Provided data
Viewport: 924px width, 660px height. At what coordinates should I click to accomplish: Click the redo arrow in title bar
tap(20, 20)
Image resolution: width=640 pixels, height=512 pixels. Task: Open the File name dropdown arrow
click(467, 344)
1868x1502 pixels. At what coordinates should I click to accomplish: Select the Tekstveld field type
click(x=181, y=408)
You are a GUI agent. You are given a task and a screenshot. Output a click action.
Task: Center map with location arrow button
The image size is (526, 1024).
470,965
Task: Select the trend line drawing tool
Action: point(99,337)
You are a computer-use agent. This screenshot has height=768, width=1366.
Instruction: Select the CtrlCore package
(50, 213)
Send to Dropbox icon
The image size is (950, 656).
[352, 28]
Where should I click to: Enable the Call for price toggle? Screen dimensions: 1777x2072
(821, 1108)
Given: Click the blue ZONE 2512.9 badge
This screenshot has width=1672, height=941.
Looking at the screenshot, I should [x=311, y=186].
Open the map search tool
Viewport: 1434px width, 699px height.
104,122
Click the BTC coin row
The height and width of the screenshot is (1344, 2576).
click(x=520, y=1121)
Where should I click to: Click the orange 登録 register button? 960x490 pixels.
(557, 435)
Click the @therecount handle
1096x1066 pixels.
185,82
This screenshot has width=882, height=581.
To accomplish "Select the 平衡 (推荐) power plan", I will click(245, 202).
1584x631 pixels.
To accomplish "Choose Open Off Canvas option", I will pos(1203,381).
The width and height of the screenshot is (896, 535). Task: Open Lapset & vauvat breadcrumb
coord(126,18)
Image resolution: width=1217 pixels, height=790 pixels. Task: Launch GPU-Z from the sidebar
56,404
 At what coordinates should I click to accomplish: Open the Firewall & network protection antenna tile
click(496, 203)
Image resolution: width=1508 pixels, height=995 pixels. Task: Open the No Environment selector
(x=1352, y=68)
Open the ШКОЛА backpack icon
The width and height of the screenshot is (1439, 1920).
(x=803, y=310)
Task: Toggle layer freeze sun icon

Aim of the task
Copy the lines that hold the word "agent". Take them from the records above.

Answer space
You are a GUI agent. You are given a task and a screenshot. Output a click action.
You are a computer-use agent. This screenshot has height=768, width=1366.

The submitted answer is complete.